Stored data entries
○ ○ ○ ○ ○ ○ ○

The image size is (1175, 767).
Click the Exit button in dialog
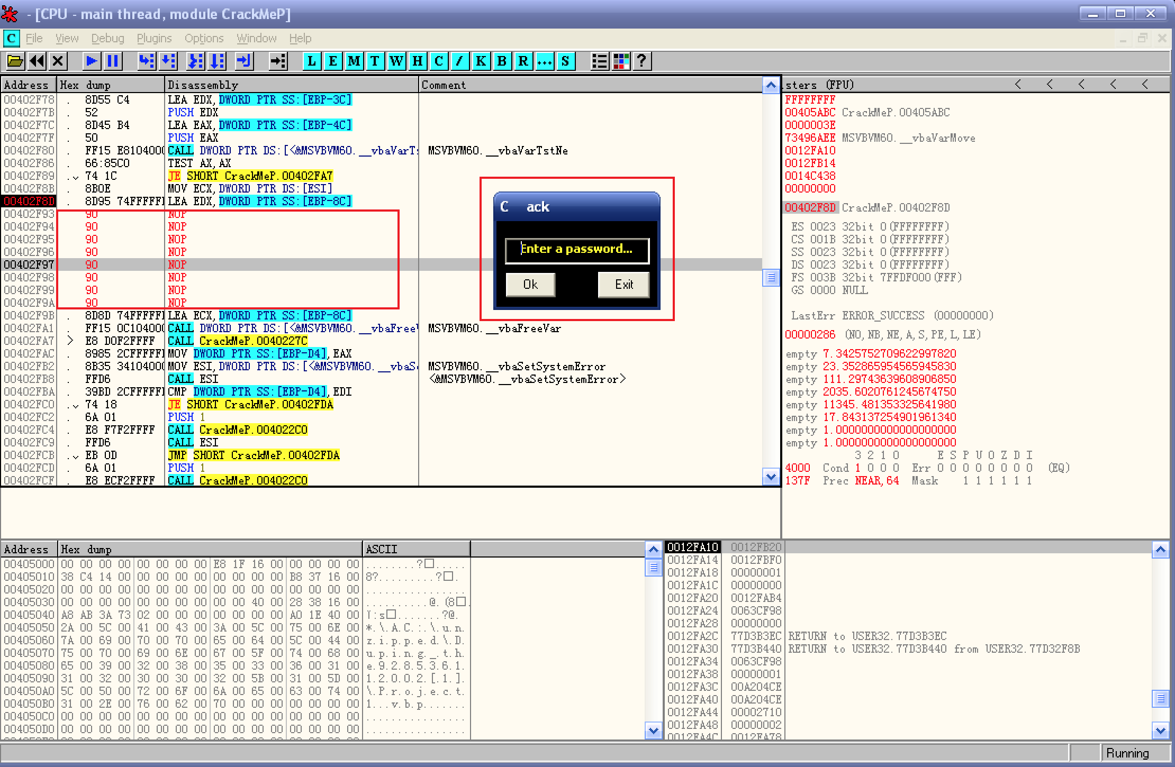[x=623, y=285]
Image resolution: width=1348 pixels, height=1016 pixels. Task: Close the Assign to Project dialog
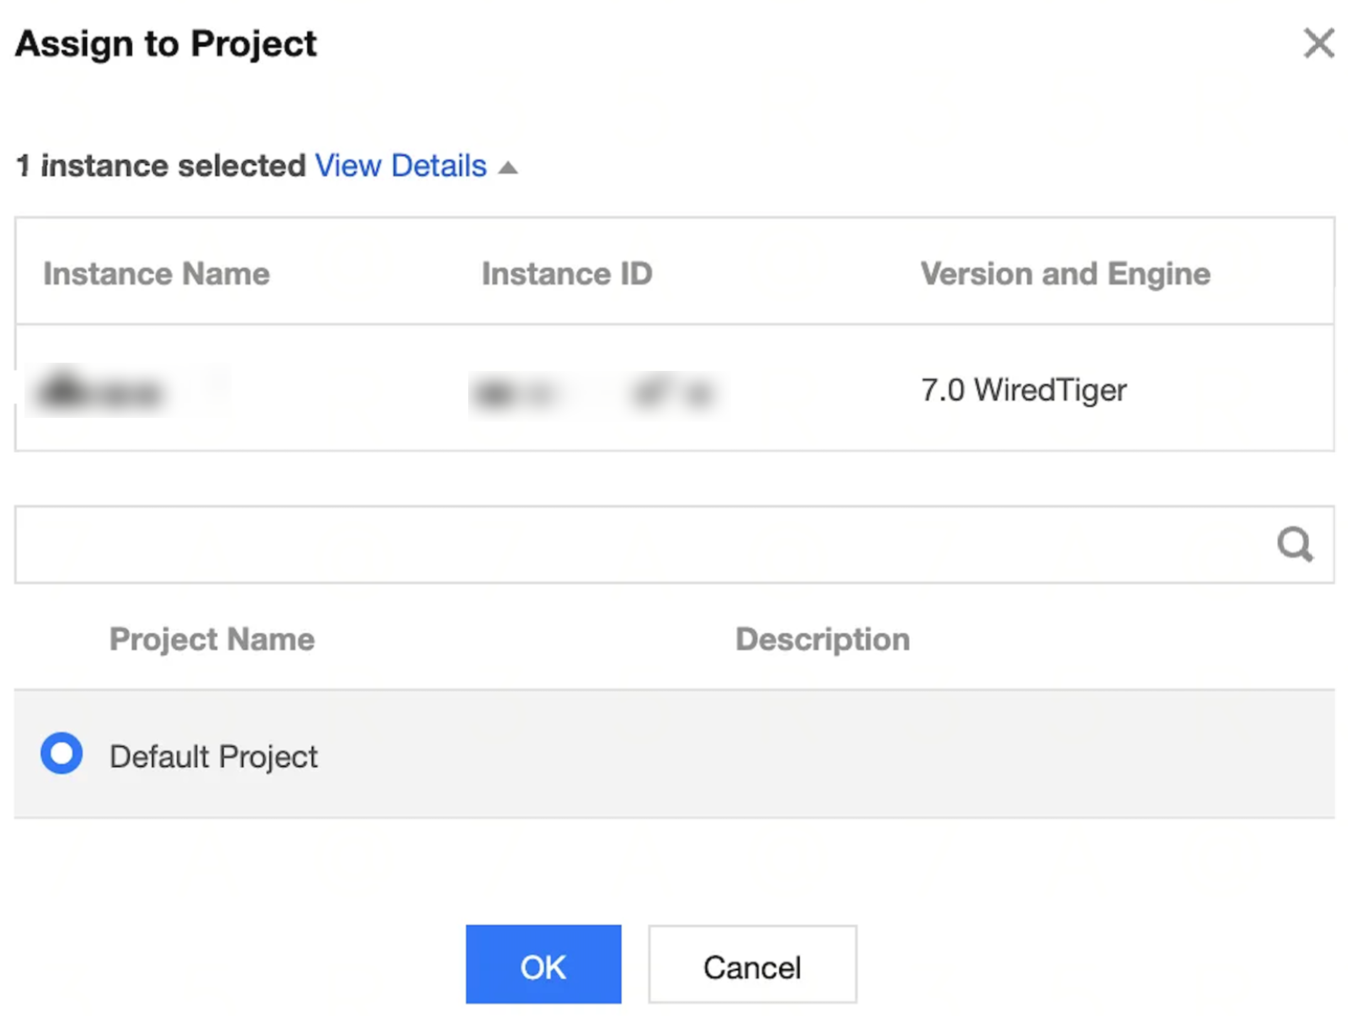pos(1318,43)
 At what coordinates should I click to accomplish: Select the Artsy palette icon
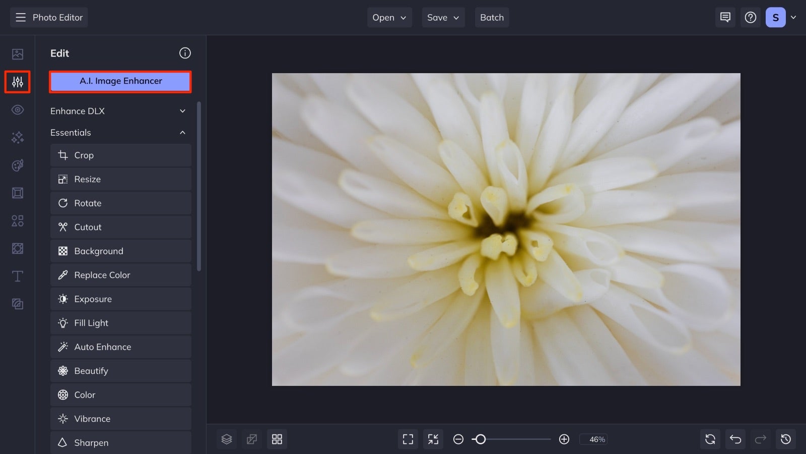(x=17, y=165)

○ ○ ○ ○ ○ ○ ○

**Work instructions**
Write out the data precisely as given, excluding the pictures.

**Solved problem**
The image size is (1175, 767).
Click the Exit button in dialog
[x=623, y=285]
Image resolution: width=1348 pixels, height=1016 pixels. Task: Close the Assign to Project dialog
pos(1318,43)
 At what coordinates should I click to accomplish: Select the Artsy palette icon
(x=17, y=165)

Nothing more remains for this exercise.